ただ、私がローン返済の相談を受ける際は、「固定と変動のミックス」に落ち着くことが多い。変動金利のメリットを受けつつ、リスクに備えるというわけです。
例えば、共働き夫婦が3000万円のローンを組むときに、夫が変動で1500万円、妻が固定で1500万円というように。さきほど表で比較した物件と同じ返済条件で試算すると、(1)固定金利1500万円分の返済額に、(2)変動金利(上昇幅2%)と、(3)同(上昇幅3%)1500万円分の返済額を加えると、(1)+(2)の総返済額は4087万円、(1)+(3)は4244万円。無理なく固定と変動の利点を享受できるのです。
では、すでに変動金利で返済している家庭はどう対処したらいいでしょう。景気回復への期待感から、固定金利の動きを左右する長期金利がこのところ上昇気味です。
「これから金利は上がるから、変動から固定に切り替えるべき」という論調も多く見受けられます。
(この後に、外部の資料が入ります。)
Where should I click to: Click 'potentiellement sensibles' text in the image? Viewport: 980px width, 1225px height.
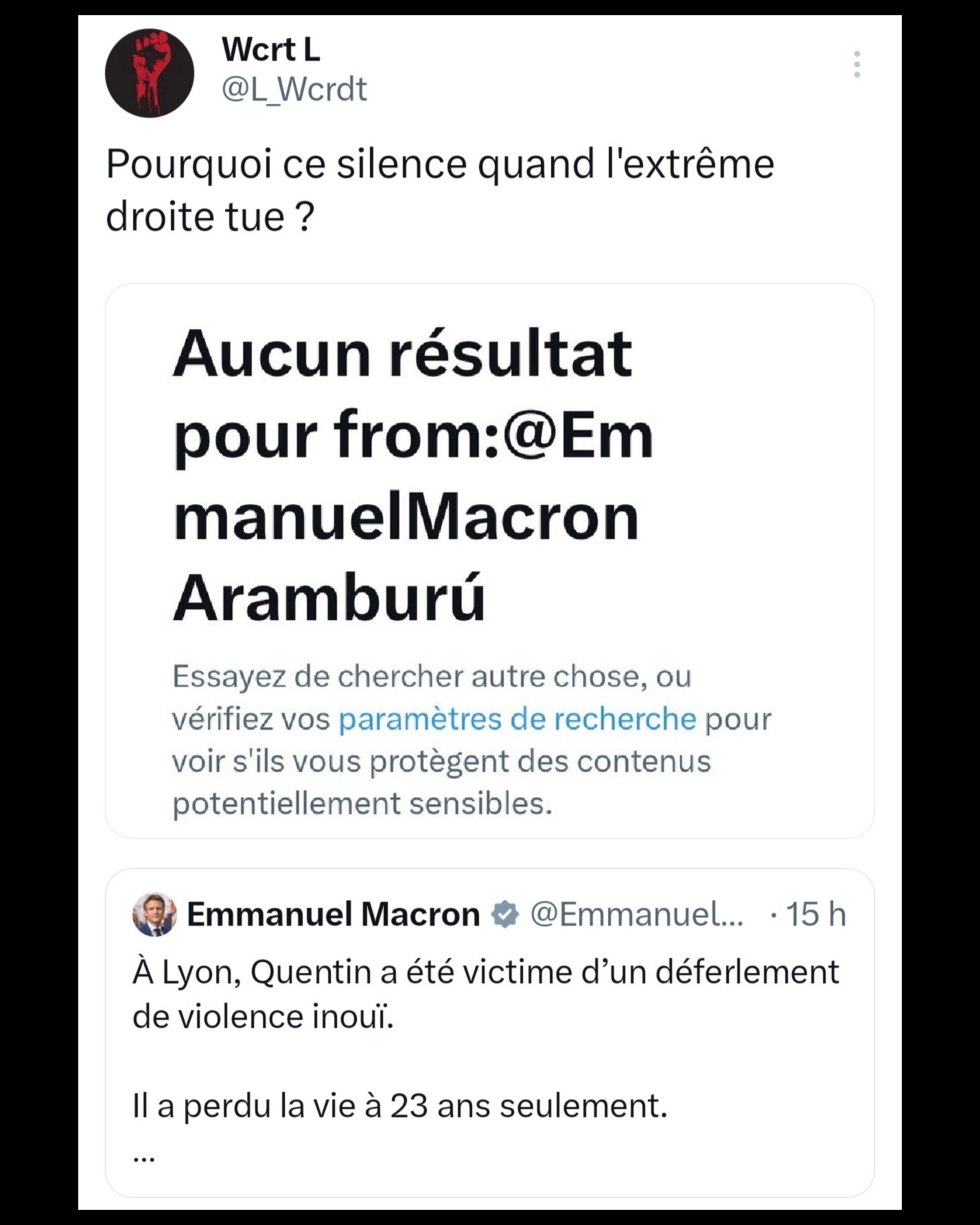coord(362,804)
でも、慌てて固定に切り替えるのは得策とはいえません。仮に、目先の金利が上がっても、上がり続けることは、通常ありません。変動で金利が動くのは当たり前。慌てるようではそもそも自分にあわない金利タイプだったのです。
夫婦共働きで繰り上げ返済に回す余裕資金があるなら、そのままでいいかもしれません。また、ローンの借入期間が残り少なくなっているのであれば、それほど慌てる必要はないでしょう。
ローンの借入期間がまだ残っている人や余裕資金がない人は要注意です。金利の上下動が不安でたまらないなら、返済額が増えてしまいますが、固定に切り替えるのを検討するといいでしょう。